Go with a digital agency, and you will quickly find that choosing a company largely focused on marketing and then asking that firm to take on an operational role (and manage systems that become mission critical) will mean asking the company to deliver services it is not designed to support. For those of you who have purchased a monthly a service from a professional services firm, you will know what I mean.
That is not to say that each of these vendors will not have an important role to play in the overall loyalty approach.
February 7th, 2012 at 11:42 pm
Todd,
This reminds me of the few loyalty programs I actually use. Two use a phone number the clerk enters at checkout. I see the discounts immediately at the POS (Safeway), or I get a discount coupon in the mail (BevMo). The airlines I am unfortunate enough to live on recognize me immediately online and at check-in, so I’ve never seen the point in the cards they send.
The common thread in each case is immediacy. I carry no additional plastic in my wallet I can avoid. Then again, I’m not a typical consumer so maybe others have different experiences as retailers or consumers.
February 8th, 2012 at 12:02 pm
Loyalty should be the main driver for all your targeted services and promotions. Not a lot of retailers do that very well. The best at it in my experience is Best Buy. Being part of their Rewards Zone not only automatically assigns the points to your purchase, but also sends you an electronic copy of your receipt, and any follow up coupons and specials. They are not perfect since you still have to manually link your loyalty acct with your on-line and credit card account but they are going in the right direction.
February 9th, 2012 at 10:20 am
Great piece! And too true, unfortunately.
We’re at a nexus in the evolution of customer reward and incentives and the tools that are being used are based on 1980’s batch processing technology. The keys to developing programs that actually drive business are as you state:
1) Build it off customer behavior, tracked in the CRM
2) Make it form factor agnostic
3) Integrate customer communications, promotion and rewards so that relevant and actionable opportunities are being delivered to the customer.

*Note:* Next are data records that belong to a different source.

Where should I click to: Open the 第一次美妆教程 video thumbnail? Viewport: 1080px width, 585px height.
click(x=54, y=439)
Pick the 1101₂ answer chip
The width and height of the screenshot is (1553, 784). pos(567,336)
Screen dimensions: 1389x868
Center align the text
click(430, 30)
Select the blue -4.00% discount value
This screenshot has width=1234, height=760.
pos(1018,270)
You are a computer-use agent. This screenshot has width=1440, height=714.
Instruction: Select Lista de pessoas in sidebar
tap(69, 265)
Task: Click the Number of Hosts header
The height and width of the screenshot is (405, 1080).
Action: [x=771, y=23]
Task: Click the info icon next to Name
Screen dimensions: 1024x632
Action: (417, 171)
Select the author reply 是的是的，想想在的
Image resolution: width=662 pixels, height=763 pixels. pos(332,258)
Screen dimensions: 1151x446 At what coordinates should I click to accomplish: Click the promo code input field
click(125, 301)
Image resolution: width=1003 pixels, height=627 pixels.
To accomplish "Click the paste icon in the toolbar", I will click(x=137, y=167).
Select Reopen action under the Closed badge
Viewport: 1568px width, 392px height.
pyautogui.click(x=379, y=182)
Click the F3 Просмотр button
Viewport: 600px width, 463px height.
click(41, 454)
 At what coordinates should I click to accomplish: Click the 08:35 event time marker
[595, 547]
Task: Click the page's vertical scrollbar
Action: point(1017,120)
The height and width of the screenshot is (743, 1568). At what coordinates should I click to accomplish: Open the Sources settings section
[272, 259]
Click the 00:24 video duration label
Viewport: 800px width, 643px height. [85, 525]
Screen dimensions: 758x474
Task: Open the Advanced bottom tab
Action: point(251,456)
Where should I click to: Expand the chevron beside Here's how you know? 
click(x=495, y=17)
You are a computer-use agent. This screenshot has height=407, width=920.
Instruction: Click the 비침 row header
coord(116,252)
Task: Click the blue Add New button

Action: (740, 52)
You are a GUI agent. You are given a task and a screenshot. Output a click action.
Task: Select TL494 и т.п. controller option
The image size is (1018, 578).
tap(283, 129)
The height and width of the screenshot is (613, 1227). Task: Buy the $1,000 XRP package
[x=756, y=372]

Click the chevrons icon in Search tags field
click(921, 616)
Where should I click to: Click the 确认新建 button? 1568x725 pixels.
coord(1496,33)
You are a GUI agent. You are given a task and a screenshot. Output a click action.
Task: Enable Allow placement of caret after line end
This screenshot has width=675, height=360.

We all need to remember that we NEVER own the customer. If we’re lucky, the customer owns us.
February 9th, 2012 at 11:41 am
Agreed with eliminating the physical coupon. Staples rewards me with rebates that I need to log on to the website to print and bring to the store. I should be able to state at the register I want to redeem the rebate on my profile. The same when they give me a Staples card for rebates. Why bother sending me plastic when I should be able to use it virtually thru access to my profile.